Pages

Monday, January 24, 2011

What is pipelining? Explanation with a simple example in VHDL.


   A pipeline is a set of data processing elements connected in series, so that the output of one element is the input of the next one. In most of the cases we create a pipeline by dividing a complex operation into simpler operations. We can also say that instead of taking a bulk thing and processing it at once, we break it into smaller pieces and process it one after another.

   If you are aware of microprocessor architectures then you may know about instruction pipelining. In microprocessors for executing an instruction there are many intermediate stages like getting instruction from memory, decode the instruction, get any other required data from memory, process the data and finally write the result back to memory. Without a pipeline a single instruction has to fully go through all these stages before the next instruction is fetched from the memory. But if we apply the concept of pipelining in this case, when an instruction is fetched from memory, the previous instruction must have already decoded. Go through the wiki definition for instruction pipelining, if you are interested in knowing more about the background theory.

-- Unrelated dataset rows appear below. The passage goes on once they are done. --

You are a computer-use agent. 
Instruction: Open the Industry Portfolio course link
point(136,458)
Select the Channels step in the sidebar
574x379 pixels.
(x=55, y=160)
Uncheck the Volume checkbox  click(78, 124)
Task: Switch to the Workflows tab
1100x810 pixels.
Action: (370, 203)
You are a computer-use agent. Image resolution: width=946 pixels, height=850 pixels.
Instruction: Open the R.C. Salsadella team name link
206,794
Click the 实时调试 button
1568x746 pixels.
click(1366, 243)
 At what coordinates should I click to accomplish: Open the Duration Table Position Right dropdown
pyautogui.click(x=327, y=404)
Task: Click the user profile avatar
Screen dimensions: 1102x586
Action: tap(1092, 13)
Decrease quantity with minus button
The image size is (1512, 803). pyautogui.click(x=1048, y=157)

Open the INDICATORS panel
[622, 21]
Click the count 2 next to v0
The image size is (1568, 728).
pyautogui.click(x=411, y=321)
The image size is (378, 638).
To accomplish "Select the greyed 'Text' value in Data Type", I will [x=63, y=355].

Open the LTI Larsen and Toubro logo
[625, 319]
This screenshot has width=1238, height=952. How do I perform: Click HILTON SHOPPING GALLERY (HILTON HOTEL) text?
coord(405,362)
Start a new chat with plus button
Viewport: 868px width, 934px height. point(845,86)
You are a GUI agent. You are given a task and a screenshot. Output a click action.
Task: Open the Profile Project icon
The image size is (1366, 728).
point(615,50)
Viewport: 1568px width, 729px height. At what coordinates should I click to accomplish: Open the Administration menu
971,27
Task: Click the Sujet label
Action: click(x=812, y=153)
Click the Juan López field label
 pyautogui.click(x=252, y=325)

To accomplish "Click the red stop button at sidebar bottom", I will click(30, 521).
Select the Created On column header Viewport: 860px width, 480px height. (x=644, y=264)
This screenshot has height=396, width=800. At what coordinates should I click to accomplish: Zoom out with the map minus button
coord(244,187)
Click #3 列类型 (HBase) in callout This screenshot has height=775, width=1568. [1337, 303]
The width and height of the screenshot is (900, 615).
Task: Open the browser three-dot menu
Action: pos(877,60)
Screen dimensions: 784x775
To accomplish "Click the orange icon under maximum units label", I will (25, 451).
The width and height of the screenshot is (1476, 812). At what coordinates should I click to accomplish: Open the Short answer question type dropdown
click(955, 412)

   In this article I am not going to implement an instruction pipeline. It is kind of complicated and I don't want to confuse readers who are just learning VHDL. The below VHDL code, simply(without pipelining) implements the equation (a*b*c*data_in). Note that a,b and c are constants here and the variable 'data_in' changes every clock cycle. The result of the calculation will be available at the port names 'data_out'.


library IEEE;
use IEEE.STD_LOGIC_1164.ALL;
use IEEE.STD_LOGIC_UNSIGNED.ALL;
use IEEE.STD_LOGIC_ARITH.ALL;

entity normal is
port (Clk : in std_logic;
        data_in : in integer;
        data_out : out integer;
        a,b,c : in integer
     );
end normal;

architecture Behavioral of normal is

signal data,result : integer := 0;

begin

data <= data_in;
data_out <= result;

--process for calcultation of the equation.
PROCESS(Clk,a,b,c,data)
BEGIN
    if(rising_edge(Clk)) then
    --multiplication is done in a single stage.
        result <= a*b*c*data;
    end if;
END PROCESS;

end Behavioral;

The above code is nothing simple and easy to understand. I have written the pipelined version of the same design. Check it below:

library IEEE;
use IEEE.STD_LOGIC_1164.ALL;
use IEEE.STD_LOGIC_UNSIGNED.ALL;
use IEEE.STD_LOGIC_ARITH.ALL;

entity pipelined is
port (Clk : in std_logic;
        data_in : in integer;
        data_out : out integer;
        a,b,c : in integer
     );
end pipelined;

architecture Behavioral of pipelined is

signal i,data,result : integer := 0;
signal temp1,temp2 : integer := 0;

begin

data <= data_in;
data_out <= result;

--process for calcultation of the equation.
PROCESS(Clk)
BEGIN
    if(rising_edge(Clk)) then
    --Implement the pipeline stages using a for loop and case statement.
    --'i' is the stage number here.
    --The multiplication is done in 3 stages here.
    --See the output waveform of both the modules and compare them.
        for i in 0 to 2 loop
            case i is
                when 0 => temp1 <= a*data;
                when 1 => temp2 <= temp1*b;
                when 2 => result <= temp2*c;
                when others => null;
            end case;
        end loop;
    end if;
END PROCESS;

end Behavioral;

So what have I done different? Our design required 3 multiplications and in the normal version I did it all at once. But if you see the above code, I am doing it stepwise. The equation was broken down into 3 different multiplications and each operation is done on a different clock edge. If you are wondering about the difference between the two codes see the RTL schematic of the two designs:

Normal code(without pipelining)
Pipelined code-check the extra flip flops
   As you can see, the normal code is implemented by connecting 3 multipliers in a cascaded fashion with a flip flop at the end stage. For the pipelined code, we have flip flops after each multiplier. What does this mean? The extra flip flops reduces the delay through the combinatorial logic and hence pipelined code can operate at a higher frequency than the normal code.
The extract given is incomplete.